» **What the task asks**
All of the data is to be printed again exactly as it appears.

» **Input records**
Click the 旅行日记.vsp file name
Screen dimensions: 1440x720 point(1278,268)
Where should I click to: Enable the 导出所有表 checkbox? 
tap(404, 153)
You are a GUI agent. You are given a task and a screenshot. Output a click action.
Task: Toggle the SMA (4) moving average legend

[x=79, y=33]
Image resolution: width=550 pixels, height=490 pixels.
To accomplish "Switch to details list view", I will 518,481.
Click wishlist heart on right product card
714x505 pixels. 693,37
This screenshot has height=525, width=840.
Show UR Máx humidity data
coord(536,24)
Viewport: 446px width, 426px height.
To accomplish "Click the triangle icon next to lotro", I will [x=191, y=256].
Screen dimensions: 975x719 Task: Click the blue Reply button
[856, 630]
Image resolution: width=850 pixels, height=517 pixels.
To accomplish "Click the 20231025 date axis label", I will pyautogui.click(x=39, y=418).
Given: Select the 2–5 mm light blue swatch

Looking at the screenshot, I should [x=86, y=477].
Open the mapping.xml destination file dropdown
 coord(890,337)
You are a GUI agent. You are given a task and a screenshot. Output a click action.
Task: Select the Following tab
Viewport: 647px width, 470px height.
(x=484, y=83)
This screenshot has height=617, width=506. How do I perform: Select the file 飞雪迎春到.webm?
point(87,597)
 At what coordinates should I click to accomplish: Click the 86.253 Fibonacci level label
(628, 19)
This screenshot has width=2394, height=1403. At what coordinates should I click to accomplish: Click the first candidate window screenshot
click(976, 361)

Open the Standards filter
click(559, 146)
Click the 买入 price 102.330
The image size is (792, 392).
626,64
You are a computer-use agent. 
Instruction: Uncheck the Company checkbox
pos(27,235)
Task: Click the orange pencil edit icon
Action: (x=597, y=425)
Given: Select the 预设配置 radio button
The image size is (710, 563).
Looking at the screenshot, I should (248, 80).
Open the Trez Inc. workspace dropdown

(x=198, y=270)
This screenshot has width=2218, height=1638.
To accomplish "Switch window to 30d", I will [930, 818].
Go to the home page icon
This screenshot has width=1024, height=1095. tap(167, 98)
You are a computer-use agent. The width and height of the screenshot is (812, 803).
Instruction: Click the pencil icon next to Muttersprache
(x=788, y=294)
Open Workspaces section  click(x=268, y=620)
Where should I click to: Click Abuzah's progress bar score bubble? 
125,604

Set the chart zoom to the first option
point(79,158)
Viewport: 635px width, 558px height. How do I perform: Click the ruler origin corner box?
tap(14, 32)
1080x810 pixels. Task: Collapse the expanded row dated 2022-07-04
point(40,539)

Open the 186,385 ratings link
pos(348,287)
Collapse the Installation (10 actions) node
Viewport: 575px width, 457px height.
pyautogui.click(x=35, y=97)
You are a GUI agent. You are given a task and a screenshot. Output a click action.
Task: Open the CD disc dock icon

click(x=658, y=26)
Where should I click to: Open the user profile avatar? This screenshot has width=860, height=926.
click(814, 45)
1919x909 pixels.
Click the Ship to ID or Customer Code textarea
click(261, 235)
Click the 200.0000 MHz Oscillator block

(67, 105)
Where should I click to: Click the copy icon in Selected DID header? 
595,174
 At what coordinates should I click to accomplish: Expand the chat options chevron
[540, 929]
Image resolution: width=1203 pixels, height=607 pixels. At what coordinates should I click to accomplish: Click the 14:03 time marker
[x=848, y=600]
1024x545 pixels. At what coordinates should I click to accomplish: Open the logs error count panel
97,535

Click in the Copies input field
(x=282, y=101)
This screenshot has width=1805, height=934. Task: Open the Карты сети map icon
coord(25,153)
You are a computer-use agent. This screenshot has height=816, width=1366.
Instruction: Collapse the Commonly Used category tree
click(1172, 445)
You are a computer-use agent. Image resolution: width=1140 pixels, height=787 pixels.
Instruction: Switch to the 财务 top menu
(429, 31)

» **Answer to this problem**
Click the 旅行日记.vsp file name
Screen dimensions: 1440x720 point(1278,268)
Where should I click to: Enable the 导出所有表 checkbox? 
tap(404, 153)
You are a GUI agent. You are given a task and a screenshot. Output a click action.
Task: Toggle the SMA (4) moving average legend

[x=79, y=33]
Image resolution: width=550 pixels, height=490 pixels.
To accomplish "Switch to details list view", I will 518,481.
Click wishlist heart on right product card
714x505 pixels. 693,37
This screenshot has height=525, width=840.
Show UR Máx humidity data
coord(536,24)
Viewport: 446px width, 426px height.
To accomplish "Click the triangle icon next to lotro", I will [x=191, y=256].
Screen dimensions: 975x719 Task: Click the blue Reply button
[856, 630]
Image resolution: width=850 pixels, height=517 pixels.
To accomplish "Click the 20231025 date axis label", I will pyautogui.click(x=39, y=418).
Given: Select the 2–5 mm light blue swatch

Looking at the screenshot, I should [x=86, y=477].
Open the mapping.xml destination file dropdown
 coord(890,337)
You are a GUI agent. You are given a task and a screenshot. Output a click action.
Task: Select the Following tab
Viewport: 647px width, 470px height.
(x=484, y=83)
This screenshot has height=617, width=506. How do I perform: Select the file 飞雪迎春到.webm?
point(87,597)
 At what coordinates should I click to accomplish: Click the 86.253 Fibonacci level label
(628, 19)
This screenshot has width=2394, height=1403. At what coordinates should I click to accomplish: Click the first candidate window screenshot
click(976, 361)

Open the Standards filter
click(559, 146)
Click the 买入 price 102.330
The image size is (792, 392).
626,64
You are a computer-use agent. 
Instruction: Uncheck the Company checkbox
pos(27,235)
Task: Click the orange pencil edit icon
Action: (x=597, y=425)
Given: Select the 预设配置 radio button
The image size is (710, 563).
Looking at the screenshot, I should (248, 80).
Open the Trez Inc. workspace dropdown

(x=198, y=270)
This screenshot has width=2218, height=1638.
To accomplish "Switch window to 30d", I will [930, 818].
Go to the home page icon
This screenshot has width=1024, height=1095. tap(167, 98)
You are a computer-use agent. The width and height of the screenshot is (812, 803).
Instruction: Click the pencil icon next to Muttersprache
(x=788, y=294)
Open Workspaces section  click(x=268, y=620)
Where should I click to: Click Abuzah's progress bar score bubble? 
125,604

Set the chart zoom to the first option
point(79,158)
Viewport: 635px width, 558px height. How do I perform: Click the ruler origin corner box?
tap(14, 32)
1080x810 pixels. Task: Collapse the expanded row dated 2022-07-04
point(40,539)

Open the 186,385 ratings link
pos(348,287)
Collapse the Installation (10 actions) node
Viewport: 575px width, 457px height.
pyautogui.click(x=35, y=97)
You are a GUI agent. You are given a task and a screenshot. Output a click action.
Task: Open the CD disc dock icon

click(x=658, y=26)
Where should I click to: Open the user profile avatar? This screenshot has width=860, height=926.
click(814, 45)
1919x909 pixels.
Click the Ship to ID or Customer Code textarea
click(261, 235)
Click the 200.0000 MHz Oscillator block

(67, 105)
Where should I click to: Click the copy icon in Selected DID header? 
595,174
 At what coordinates should I click to accomplish: Expand the chat options chevron
[540, 929]
Image resolution: width=1203 pixels, height=607 pixels. At what coordinates should I click to accomplish: Click the 14:03 time marker
[x=848, y=600]
1024x545 pixels. At what coordinates should I click to accomplish: Open the logs error count panel
97,535

Click in the Copies input field
(x=282, y=101)
This screenshot has width=1805, height=934. Task: Open the Карты сети map icon
coord(25,153)
You are a computer-use agent. This screenshot has height=816, width=1366.
Instruction: Collapse the Commonly Used category tree
click(1172, 445)
You are a computer-use agent. Image resolution: width=1140 pixels, height=787 pixels.
Instruction: Switch to the 财务 top menu
(429, 31)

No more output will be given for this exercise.